Repeat the material from the line containing "What do you see at coordinates (90, 153)" to the line containing "center [63, 234].", inclusive.

Record set:
#####

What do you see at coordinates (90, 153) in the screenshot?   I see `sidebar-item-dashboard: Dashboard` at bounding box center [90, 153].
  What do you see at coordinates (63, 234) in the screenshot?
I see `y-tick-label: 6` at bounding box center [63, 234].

#####

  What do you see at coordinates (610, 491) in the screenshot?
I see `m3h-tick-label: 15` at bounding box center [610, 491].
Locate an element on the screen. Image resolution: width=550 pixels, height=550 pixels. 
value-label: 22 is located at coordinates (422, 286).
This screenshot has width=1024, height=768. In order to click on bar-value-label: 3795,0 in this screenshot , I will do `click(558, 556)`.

#####

Response to this exercise:
What do you see at coordinates (90, 153) in the screenshot?   I see `sidebar-item-dashboard: Dashboard` at bounding box center [90, 153].
  What do you see at coordinates (63, 234) in the screenshot?
I see `y-tick-label: 6` at bounding box center [63, 234].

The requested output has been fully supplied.